— Task 1 —
Print exactly, and print nothing else, the lines of the records below, from the line containing "The image size is (1069, 601)." through the line containing "click(x=200, y=108)".

— Passage to read —
There is no magical power that prevents these things from happening. These things happen because people make decisions to act or not act. Individuals choose to passively let bad things happen rather than put themselves at risk to say no.
Who would stop that abduction from happening with force? What if the men doing that are police officers? What if they go after your family the day after?
The constitution is just a piece of paper. Law is just an idea. For it to have any effect on physical reality, it requires someone to take actions on its behalf. Nothing on a piece of paper forces a president to follow a law. Human beings who believe in something enforce, or don't enforce, the law.
What kind of person will you be if the unthinkable starts happening?
SpicyUme
I think there is a decent argument that some of the nihilism we see in the population comes from seeing a general unwillingness to jail or proportionately punish wealthy criminals. As we have heard for a long time, if the bill for breaking the law is too small it is just a fee and if you steal from enough people it becomes a statistic.
I'm not optimistic about this. I think removing due process to allow for exporting people without any rights is a terrible idea. The writers of the declaration of independence specifically named these.
For depriving us in many cases, of the benefits of Trial by Jury: For transporting us beyond Seas to be tried for pretended offences:
Teever
I would go so far as to say that white collar crime is the root of all evil in our society. Every violent criminal, every death of despair, it all can be tied directly to white collar crime.
White collar crime and the lax punishment of it allows individuals to accrue resources that allow them to lobby the government to change laws or bribe law enforcement to not enforce laws against them which allows to accrue even more resources and a feedback loop forms.
This sucks resources away from the system that could be used to enforce other laws against violent crime or even better prevent violent crime nearly entirely through properly funded social programs that stop people from growing up in the terrible conditions that lead to most violent crime in the first place.
If we took white collar crime as seriously as street crime, we’d see a ripple effect. Funds recovered from fraud and tax evasion could go to schools, healthcare, addiction treatment, and housing. Instead, we live under a system where accountability is only for the poor.
A simple and effective way to begin to mitigate white collar crime would be to scale all fines as a proportion of an individuals net worth. This, combined with a rapid scaling of the fine for re-offenders within a period of time (say 3-5 years) would at least begin to chip away at the ill-gotten gains of some criminals.
But I too am not optimistic about where this is all going. I have a terrible in the pit of my stomach that a lot of people are about to die because of the snow ball effect of unchecked corruption in America, and at this point I don't think there's anything that can stop it.
I just hope that there's enough left over to rebuild a more resilient system and that the world can oppose the authoritarians like China that will attempt to fill the power vacuum.
derektank
I think we might also find that who is rich and powerful can easily get flipped upside down over night. Being rich is not actually all that hard when law enforcement exists to uphold private property rights. But without rule of law, everything is quite literally up for grabs and might will make right. I hope our business leaders are mulling this fact over and considering whether they have either the force of personality or the physical strength to keep what they currently have in a new regime.

Stored dataset items:
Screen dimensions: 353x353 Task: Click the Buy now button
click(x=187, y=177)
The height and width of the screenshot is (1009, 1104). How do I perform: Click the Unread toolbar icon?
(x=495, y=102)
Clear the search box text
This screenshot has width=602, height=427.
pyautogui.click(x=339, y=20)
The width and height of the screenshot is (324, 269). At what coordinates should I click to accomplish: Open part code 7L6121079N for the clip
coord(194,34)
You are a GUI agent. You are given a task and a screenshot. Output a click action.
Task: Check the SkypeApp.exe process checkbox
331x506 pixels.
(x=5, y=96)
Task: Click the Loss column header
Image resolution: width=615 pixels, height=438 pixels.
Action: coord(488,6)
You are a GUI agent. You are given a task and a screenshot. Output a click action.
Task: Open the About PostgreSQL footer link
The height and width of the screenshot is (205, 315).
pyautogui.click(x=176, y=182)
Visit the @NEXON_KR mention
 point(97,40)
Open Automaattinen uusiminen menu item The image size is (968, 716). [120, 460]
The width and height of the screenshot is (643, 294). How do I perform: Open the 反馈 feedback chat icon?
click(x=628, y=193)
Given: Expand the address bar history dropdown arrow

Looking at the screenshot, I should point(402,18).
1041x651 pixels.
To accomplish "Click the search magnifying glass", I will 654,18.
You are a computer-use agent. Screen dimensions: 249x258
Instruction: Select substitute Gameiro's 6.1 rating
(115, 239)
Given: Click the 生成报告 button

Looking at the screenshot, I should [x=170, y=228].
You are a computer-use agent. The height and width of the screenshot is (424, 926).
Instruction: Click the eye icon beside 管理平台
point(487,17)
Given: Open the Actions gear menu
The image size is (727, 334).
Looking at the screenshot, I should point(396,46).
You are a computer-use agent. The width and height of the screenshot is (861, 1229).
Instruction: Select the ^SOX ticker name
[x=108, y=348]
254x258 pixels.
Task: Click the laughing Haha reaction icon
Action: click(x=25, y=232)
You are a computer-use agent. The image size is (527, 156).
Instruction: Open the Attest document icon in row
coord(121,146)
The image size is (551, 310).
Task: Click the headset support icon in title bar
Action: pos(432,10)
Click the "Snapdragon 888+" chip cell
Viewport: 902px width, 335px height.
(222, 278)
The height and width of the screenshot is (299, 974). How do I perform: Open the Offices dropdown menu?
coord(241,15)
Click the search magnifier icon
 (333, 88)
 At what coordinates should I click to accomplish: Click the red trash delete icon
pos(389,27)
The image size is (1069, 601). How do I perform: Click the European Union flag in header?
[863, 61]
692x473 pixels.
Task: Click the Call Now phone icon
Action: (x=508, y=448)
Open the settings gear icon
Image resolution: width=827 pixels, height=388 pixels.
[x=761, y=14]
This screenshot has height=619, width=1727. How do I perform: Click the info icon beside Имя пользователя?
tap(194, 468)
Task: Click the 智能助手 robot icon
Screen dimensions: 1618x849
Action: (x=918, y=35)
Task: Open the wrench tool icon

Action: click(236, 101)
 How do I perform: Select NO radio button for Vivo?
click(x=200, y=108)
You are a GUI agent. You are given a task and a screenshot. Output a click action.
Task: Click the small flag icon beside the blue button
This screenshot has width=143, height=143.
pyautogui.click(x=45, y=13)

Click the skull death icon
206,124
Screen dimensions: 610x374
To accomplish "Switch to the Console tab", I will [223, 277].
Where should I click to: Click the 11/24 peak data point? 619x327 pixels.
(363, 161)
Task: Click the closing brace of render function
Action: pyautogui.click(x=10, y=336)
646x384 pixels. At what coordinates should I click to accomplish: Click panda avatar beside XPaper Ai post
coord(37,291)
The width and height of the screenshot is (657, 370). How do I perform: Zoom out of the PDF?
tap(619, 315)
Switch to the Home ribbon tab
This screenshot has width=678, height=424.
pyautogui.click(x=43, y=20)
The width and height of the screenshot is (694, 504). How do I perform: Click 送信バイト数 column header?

— Task 2 —
From the discussion on law enforcement above, output word for word the stretch from "I just hope" through "the power vacuum.".

— Response 1 —
The image size is (1069, 601). How do I perform: Click the European Union flag in header?
[863, 61]
692x473 pixels.
Task: Click the Call Now phone icon
Action: (x=508, y=448)
Open the settings gear icon
Image resolution: width=827 pixels, height=388 pixels.
[x=761, y=14]
This screenshot has height=619, width=1727. How do I perform: Click the info icon beside Имя пользователя?
tap(194, 468)
Task: Click the 智能助手 robot icon
Screen dimensions: 1618x849
Action: (x=918, y=35)
Task: Open the wrench tool icon

Action: click(236, 101)
 How do I perform: Select NO radio button for Vivo?
click(x=200, y=108)

— Response 2 —
I just hope that there's enough left over to rebuild a more resilient system and that the world can oppose the authoritarians like China that will attempt to fill the power vacuum.